WHAT YOU ARE ASKED TO DO => The sole answer should be the number of lines in the material below that hold "blank".

INFORMATION GIVEN =>

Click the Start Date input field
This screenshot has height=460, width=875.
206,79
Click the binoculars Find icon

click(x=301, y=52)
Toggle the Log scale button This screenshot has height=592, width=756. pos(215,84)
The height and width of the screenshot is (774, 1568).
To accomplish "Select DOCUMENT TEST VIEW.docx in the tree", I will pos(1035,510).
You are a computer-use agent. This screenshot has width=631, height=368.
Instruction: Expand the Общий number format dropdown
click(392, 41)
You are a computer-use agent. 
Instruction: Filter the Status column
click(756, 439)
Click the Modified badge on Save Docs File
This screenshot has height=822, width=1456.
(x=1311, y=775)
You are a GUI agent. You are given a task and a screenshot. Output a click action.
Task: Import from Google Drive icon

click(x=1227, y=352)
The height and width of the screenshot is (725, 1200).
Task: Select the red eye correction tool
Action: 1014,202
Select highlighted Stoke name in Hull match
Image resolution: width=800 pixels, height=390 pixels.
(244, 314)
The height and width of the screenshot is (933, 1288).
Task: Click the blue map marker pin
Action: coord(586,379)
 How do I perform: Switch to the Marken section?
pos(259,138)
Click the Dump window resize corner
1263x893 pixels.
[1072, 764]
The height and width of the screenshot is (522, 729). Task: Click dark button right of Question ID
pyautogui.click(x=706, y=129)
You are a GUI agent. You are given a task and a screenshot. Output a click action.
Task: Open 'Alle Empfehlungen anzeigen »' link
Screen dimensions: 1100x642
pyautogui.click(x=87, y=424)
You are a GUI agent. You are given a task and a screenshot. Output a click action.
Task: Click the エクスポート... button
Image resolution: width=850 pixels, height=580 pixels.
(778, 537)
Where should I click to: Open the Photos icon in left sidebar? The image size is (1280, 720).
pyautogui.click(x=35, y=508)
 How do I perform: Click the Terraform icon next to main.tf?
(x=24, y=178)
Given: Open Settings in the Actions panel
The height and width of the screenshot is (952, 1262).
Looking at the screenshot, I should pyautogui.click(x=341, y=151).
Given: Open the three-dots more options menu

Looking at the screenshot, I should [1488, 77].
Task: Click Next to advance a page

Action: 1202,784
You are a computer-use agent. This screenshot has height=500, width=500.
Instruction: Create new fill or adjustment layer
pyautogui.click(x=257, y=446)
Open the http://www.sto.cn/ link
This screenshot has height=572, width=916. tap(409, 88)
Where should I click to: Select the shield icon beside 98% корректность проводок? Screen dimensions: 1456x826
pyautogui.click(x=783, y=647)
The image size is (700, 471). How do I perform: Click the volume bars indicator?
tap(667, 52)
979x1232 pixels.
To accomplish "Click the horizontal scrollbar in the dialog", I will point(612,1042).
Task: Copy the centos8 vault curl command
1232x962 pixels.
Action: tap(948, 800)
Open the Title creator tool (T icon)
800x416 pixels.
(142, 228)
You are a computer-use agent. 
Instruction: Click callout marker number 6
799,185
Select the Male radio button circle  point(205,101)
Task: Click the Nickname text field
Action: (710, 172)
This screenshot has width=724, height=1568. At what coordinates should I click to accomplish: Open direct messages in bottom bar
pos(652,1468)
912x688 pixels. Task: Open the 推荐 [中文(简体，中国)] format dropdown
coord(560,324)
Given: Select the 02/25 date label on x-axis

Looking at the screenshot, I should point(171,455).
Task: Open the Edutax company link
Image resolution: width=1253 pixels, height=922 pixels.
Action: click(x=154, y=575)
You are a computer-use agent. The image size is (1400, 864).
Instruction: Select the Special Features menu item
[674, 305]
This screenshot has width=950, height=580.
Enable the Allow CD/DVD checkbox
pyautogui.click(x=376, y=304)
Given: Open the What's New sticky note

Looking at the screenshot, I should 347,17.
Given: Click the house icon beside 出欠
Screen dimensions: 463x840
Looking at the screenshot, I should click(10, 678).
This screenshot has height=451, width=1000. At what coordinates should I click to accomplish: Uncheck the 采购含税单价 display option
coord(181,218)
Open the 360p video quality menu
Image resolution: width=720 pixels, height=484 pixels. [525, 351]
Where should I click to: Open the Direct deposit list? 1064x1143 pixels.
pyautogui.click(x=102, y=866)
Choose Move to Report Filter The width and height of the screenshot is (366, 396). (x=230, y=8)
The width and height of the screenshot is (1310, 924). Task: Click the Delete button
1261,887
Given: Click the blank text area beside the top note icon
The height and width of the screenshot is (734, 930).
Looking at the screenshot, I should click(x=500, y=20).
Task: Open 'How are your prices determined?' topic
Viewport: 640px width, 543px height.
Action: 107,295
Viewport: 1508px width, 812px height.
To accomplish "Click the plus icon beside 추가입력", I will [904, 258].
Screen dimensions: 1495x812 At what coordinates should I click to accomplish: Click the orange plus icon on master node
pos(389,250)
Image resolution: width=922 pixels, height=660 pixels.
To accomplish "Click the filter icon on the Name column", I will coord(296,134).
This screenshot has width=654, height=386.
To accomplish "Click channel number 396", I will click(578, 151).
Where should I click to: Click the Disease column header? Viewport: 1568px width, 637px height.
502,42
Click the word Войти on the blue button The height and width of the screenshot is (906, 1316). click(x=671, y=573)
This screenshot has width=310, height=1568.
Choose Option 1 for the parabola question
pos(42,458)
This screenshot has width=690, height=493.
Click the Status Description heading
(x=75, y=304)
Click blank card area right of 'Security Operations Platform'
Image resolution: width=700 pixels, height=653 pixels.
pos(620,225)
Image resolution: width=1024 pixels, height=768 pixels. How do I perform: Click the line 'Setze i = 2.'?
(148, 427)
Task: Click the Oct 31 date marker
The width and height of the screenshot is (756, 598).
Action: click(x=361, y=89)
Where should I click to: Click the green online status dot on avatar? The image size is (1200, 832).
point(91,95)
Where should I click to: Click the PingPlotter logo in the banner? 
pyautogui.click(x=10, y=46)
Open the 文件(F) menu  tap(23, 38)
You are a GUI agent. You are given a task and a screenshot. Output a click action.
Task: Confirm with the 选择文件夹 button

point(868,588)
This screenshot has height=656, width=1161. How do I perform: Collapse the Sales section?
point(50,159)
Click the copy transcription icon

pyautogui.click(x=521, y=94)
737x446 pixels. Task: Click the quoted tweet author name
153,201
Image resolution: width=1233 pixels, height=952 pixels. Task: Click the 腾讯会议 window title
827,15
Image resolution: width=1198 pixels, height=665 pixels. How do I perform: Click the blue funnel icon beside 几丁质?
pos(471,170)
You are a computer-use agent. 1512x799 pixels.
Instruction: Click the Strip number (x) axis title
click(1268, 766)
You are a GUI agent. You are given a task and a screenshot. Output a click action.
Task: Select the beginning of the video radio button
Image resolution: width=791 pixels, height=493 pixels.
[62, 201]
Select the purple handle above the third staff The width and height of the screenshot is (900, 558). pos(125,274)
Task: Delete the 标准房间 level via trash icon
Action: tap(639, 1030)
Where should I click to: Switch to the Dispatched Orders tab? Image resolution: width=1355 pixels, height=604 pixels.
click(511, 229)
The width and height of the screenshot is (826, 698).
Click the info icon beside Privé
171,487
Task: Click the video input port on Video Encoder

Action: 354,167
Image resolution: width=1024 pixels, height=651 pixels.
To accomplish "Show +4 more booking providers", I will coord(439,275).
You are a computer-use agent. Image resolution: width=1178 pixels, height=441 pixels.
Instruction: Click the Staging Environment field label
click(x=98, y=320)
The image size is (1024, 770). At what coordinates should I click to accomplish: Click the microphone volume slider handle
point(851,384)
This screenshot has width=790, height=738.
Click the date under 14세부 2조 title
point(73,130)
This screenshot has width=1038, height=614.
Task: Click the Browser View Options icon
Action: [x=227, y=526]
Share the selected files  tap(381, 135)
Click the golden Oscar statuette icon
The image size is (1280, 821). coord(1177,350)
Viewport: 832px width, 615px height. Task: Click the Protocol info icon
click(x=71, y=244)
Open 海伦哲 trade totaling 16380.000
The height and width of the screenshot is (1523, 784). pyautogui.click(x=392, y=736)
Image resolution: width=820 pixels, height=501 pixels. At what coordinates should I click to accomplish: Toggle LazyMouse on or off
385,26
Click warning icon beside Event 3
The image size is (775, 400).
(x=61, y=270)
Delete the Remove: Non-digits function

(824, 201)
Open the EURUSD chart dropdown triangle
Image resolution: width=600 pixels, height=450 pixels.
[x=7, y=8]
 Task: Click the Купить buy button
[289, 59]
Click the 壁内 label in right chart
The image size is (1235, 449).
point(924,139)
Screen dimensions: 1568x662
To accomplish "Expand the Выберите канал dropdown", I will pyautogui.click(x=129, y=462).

THE ANSWER => 2